The Unfunny Side of Funny

When Noach spent decades building the ark to grant time for his generation to repent, people laughed at him.

They mocked him for thinking that wrong behavior was—well—WRONG.

"Ha-ha, Noach! You think there's going to be a flood? You think we're all going to be punished? Lighten up! Stop taking sin so seriously! Eat, drink, and be merry, ya old stick-in-the-mud!"

Later in Sodom, the court of law forced the victim to pay his assailant.

"He did you a favor by assaulting you with a rock," said the judge. "Pay him for the blood-letting treatment."

Yes, penalize the victim & empathize with the assailant—hasn't that become an upstanding value in Western society today?

Or ha-ha, isn't it funny that Sodomites took a short wayfarer (who innocently wandered into Sodom looking for lodgings & refreshment) and torturously stretched him to fit the long bed?

You & I think that's sick.

Sodom thought it was funny.

​​And just imagine the finger-waggers of ancient Mesopotamia: "Why did you wander into Sodom, anyway? You should have known!"

Sodom looked so nice from the outside—lush, cultured, abundant, fashionable, stylish, modern, progressive, luxurious...why not look to them for lodgings when you're exhausted from your journey and, anyway, there is nowhere else to turn?

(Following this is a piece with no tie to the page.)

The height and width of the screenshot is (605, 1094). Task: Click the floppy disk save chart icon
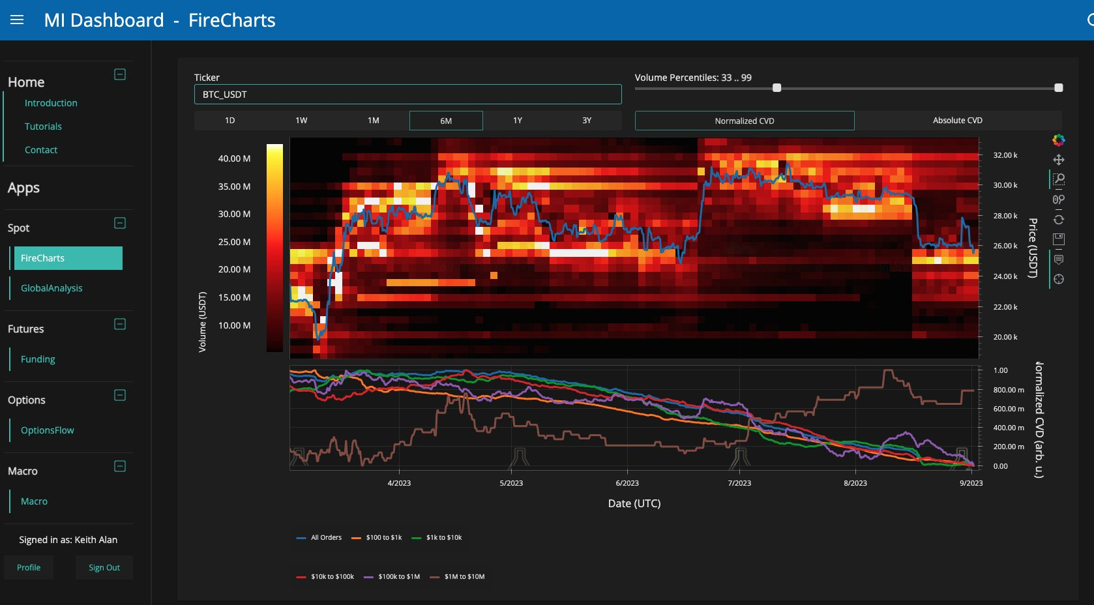click(x=1059, y=239)

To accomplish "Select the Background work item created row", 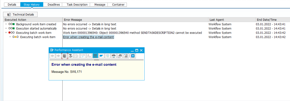I will 36,24.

After all, Sodom had so much to spare.

But they tortured the hapless wayfarers to death and gave coins to the starving homeless instead of food. (Each Sodomite kept a coin with his name engraved in it so that when the starving person keeled over in death, each Sodomite returned and took his coin back.)

So much ugliness lurked beneath the appearance of Paradise.

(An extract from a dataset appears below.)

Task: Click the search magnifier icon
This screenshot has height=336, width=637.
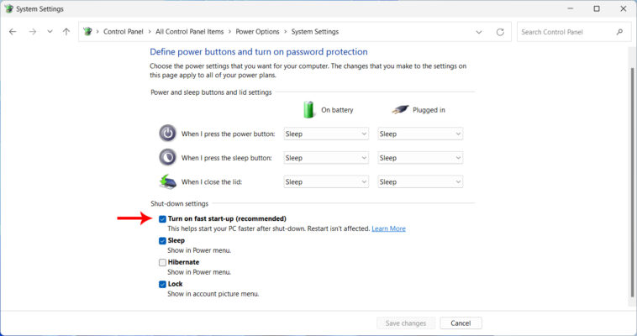Action: pyautogui.click(x=620, y=32)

Be Patient...and Give Yourself Credit for even Trying

And that is the situation in which we find ourselves today.

Defend & empathize with the victimizer while rebuking the victim.

Tell the victim (who is suffering emotionally & physically) to lighten up, understand the victimizer, stop spreading sadness..."Don't take yourself so seriously, victim!" 

Just joking! Just kidding! Just fooling around! Just trying to lighten things up! Can't you take a joke? Ha-ha-ha.

Ona'at devarim? What, you can't handle a little bit of black humor? Hey, some people need to let off steam, ya know. And THAT takes a backseat to some quaint, old-fashioned Torah prohibition!

Having said all that, all the people who rebuked, lectured, and criticized the victim in the article can do teshuvah.

They developed their wonky views from their wonky surrounding society.

Like I said, most of us have had to contend with doing a 180-degree turn with our value system in at least one area.

So there is definitely hope.

It also means that we need to be patient with others—not validating their anti-Torah views, but realizing that they need help getting to where they need to be. (Like all the commenters who wrote in to gently correct the views of the onaat devarim supporters.)

I remember the people who maintained their patience with me, explaining their side gently, compassionately, and without demonizing me for being wrong.

And just as importantly, we need to be patient with ourselves.

Not demonizing ourselves for thinking wrongly, making a mistake, or responding wrongly.

​There's no need to demonize—just correct. Correct the direction. It's a journey. It's a process.

It's like you're trapped in a rushing mudflow—and you need to swim against a debris-laden, suffocating current.

​Give yourself credit just for TRYING!